Requirement = Copy out every line from the start of the records through the line containing "click(620, 50)", inclusive, requests included, and shift each coordinate in the answers by adding 108 to it. Leave the pictures out.

Entries provided =
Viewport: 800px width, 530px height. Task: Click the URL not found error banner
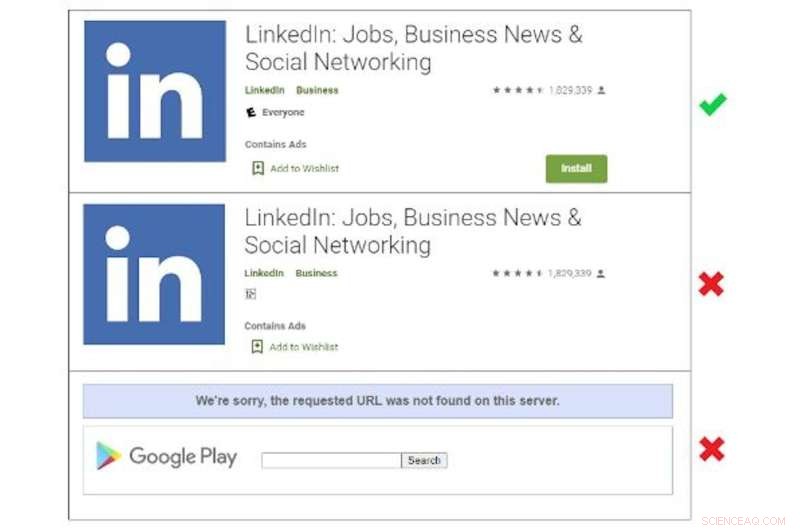377,401
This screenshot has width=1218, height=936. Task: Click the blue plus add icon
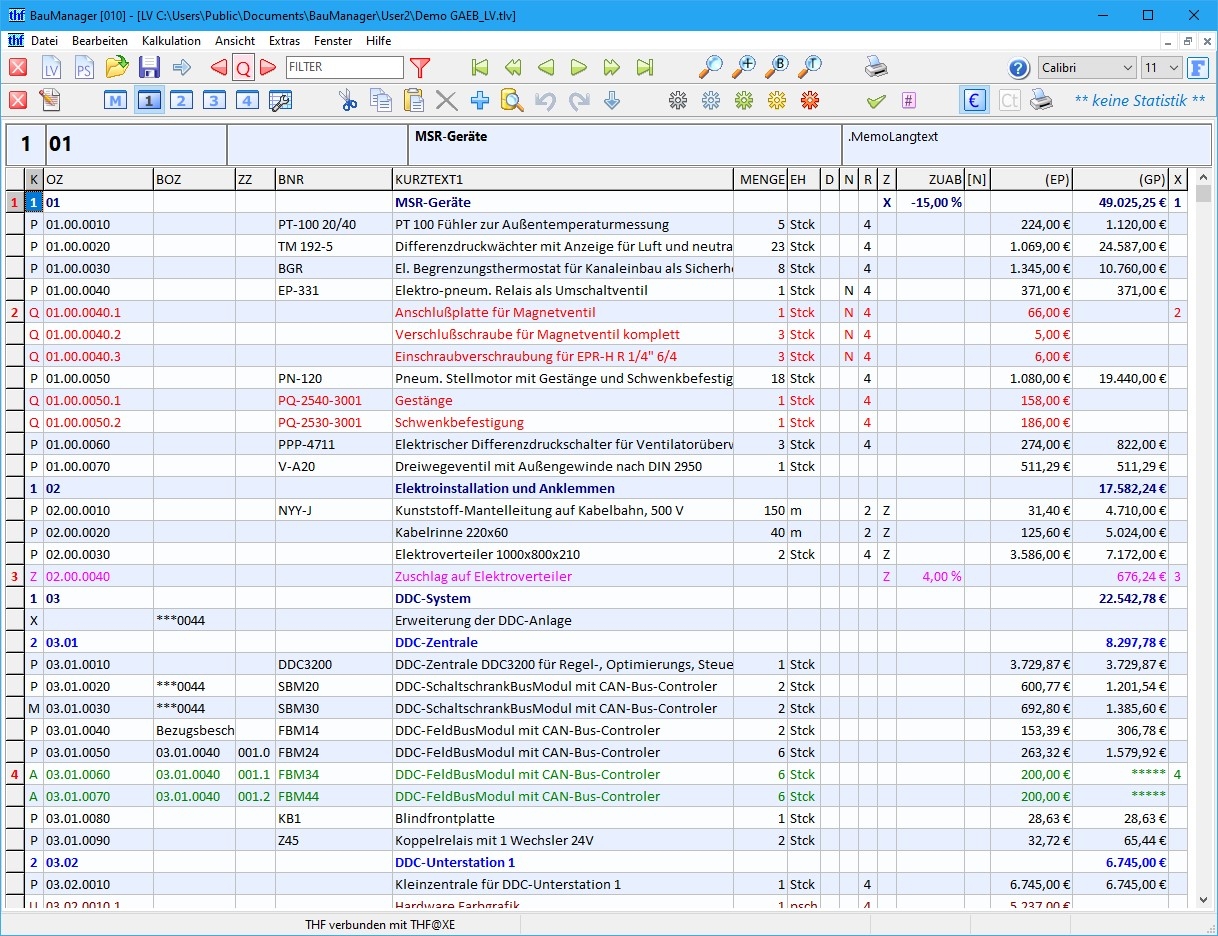coord(479,100)
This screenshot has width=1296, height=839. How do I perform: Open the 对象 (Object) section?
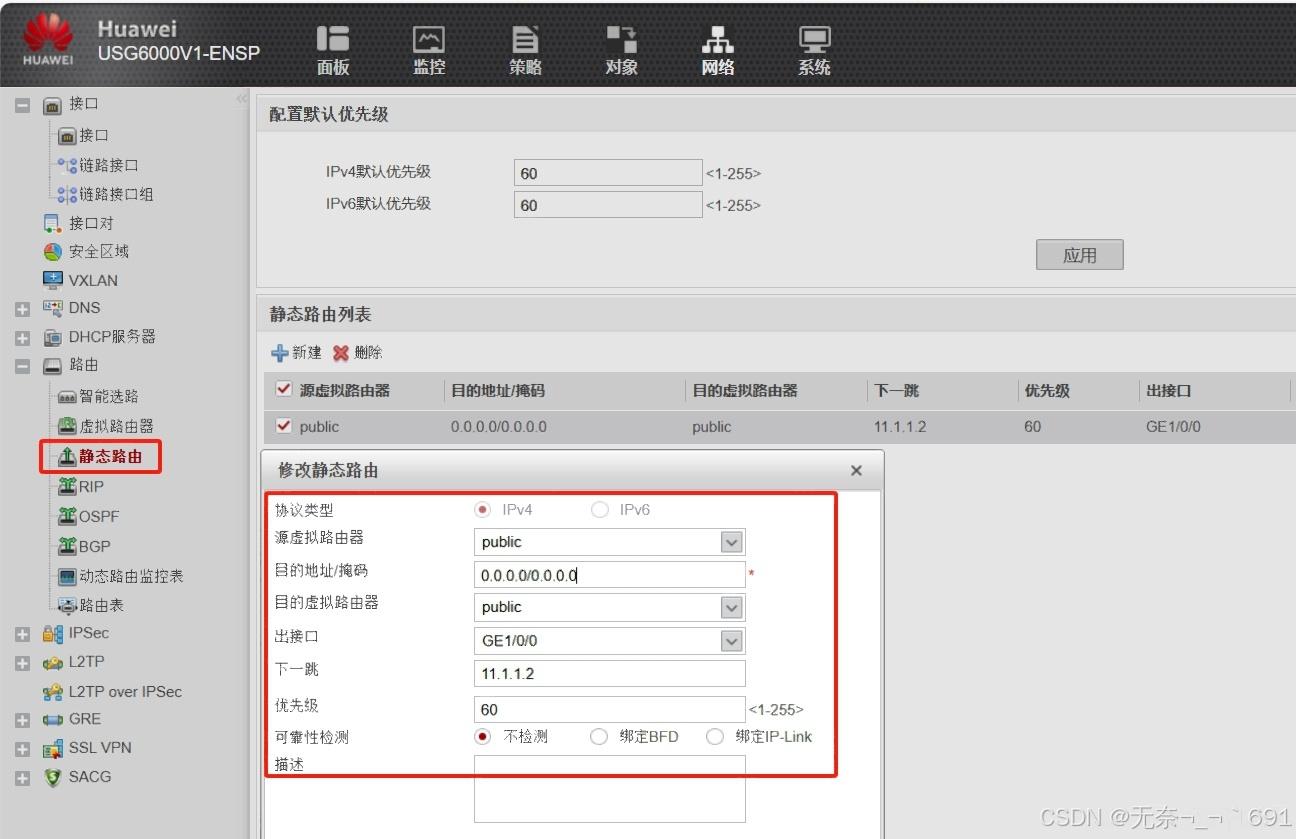click(620, 50)
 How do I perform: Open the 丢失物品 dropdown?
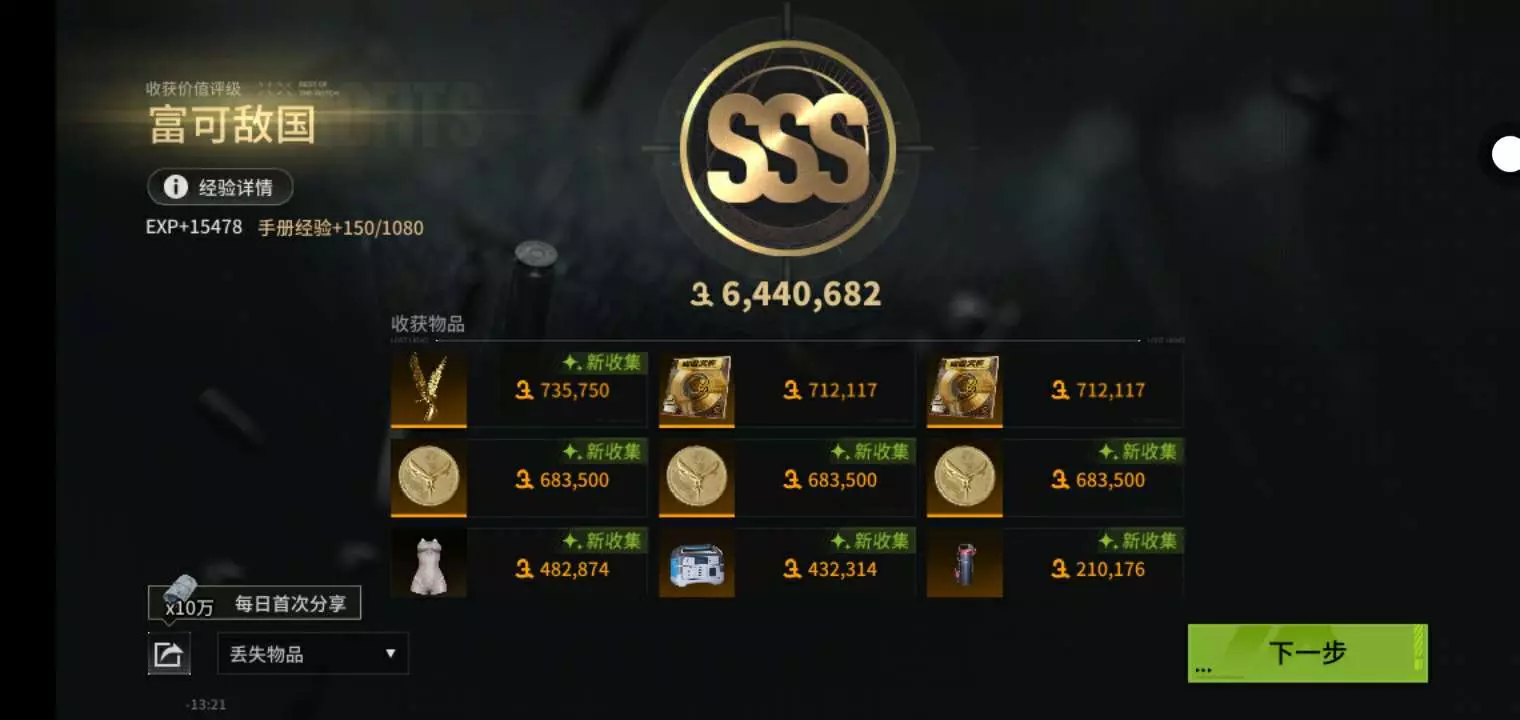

Correct answer =
Viewport: 800px width, 530px height. Task: Click the URL not found error banner
485,509
This screenshot has width=1218, height=936. Task: Click the blue plus add icon
coord(587,208)
This screenshot has width=1296, height=839. How do I perform: Open the 对象 (Object) section?
click(728, 158)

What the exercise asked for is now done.